La figura estereotípica del payaso está profundamente relacionada con la comedia, los bufones de la Edad Media eran parte de la corte y su misión era procurar la diversión del rey a través de una serie de habilidades artísticas, como malabares, pantomima, acrobacias, representaciones burlescas y el uso de máscaras, ganándose así la cualidad simbólica de la felicidad y la risa.
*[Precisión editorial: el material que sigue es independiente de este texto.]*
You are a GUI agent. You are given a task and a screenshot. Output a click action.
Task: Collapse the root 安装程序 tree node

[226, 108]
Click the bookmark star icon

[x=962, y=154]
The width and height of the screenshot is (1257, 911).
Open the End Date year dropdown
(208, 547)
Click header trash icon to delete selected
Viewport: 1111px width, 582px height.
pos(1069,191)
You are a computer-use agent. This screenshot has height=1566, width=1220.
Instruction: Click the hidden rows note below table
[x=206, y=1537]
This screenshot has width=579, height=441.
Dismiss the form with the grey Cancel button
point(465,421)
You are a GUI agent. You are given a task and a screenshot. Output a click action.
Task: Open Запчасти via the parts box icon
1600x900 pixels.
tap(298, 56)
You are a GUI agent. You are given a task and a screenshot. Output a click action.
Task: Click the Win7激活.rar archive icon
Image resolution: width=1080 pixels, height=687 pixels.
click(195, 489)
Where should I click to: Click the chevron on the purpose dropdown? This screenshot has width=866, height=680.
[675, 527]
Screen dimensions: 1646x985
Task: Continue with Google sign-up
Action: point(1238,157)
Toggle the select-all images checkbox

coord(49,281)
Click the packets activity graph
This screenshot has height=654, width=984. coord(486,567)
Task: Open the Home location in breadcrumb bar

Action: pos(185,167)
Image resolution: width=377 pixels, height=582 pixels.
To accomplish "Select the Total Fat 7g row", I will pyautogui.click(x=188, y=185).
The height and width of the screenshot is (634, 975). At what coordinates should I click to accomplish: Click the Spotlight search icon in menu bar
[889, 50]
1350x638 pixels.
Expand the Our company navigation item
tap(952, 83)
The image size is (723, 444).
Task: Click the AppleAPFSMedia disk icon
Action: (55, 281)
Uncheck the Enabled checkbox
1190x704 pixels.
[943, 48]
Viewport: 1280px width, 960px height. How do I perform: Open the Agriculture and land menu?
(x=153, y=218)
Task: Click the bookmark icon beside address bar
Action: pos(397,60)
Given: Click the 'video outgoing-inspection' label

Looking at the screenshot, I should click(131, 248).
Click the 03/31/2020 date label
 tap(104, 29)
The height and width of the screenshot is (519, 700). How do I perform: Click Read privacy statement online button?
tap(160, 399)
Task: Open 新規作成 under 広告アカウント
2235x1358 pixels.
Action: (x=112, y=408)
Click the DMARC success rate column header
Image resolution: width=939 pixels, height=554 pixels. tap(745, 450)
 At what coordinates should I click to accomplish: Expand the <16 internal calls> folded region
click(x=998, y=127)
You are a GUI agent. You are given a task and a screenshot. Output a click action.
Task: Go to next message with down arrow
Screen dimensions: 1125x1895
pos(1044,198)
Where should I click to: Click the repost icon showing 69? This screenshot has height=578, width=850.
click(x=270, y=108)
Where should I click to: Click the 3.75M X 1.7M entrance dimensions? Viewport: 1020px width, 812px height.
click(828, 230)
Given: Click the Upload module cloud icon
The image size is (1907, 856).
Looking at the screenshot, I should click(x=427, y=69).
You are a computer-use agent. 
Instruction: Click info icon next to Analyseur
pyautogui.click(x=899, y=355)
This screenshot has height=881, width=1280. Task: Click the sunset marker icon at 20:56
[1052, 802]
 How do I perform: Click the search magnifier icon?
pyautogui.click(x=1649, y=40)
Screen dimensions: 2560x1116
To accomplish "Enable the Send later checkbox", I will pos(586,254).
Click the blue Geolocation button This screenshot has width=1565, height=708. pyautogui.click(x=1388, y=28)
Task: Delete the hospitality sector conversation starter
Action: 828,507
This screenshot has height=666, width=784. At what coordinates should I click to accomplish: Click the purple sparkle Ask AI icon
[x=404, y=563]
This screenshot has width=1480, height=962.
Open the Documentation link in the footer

En el siglo XVI el personaje se adhirió a distintos escenarios colectivos y tuvo un lugar predominante en la Commedia dell'Arte italiana. El payaso pasó de ser astuto e irónico a tener una personalidad más emotiva gracias a la interpretación del afamado Jean-Gaspard Deburau, quien lo transformó en un ente taciturno, melancólico y que padece de amor no correspondido. Así nació Pierrot, un payaso de cara blanca y maquillaje negro destinado al fracaso.
Este símbolo fue explotado en diversas áreas, por ejemplo en la ópera Pagliacci, escrita en el siglo XIX, un drama de dos actos donde los personajes se ven envueltos en infidelidad, celos y muerte; o Limelight {Candilejas), película de Charles Chaplin, donde su personaje Calvero, un payaso desahuciado, le salva la vida a una bailarina antes de morir en la miseria, mostrándonos que nada es más patético y conmovedor que un ser cuyo trabajo es hacer reír a otros mientras tiene el corazón destrozado. Poco antes, en 1927, inspirado en una obra de teatro que había sido...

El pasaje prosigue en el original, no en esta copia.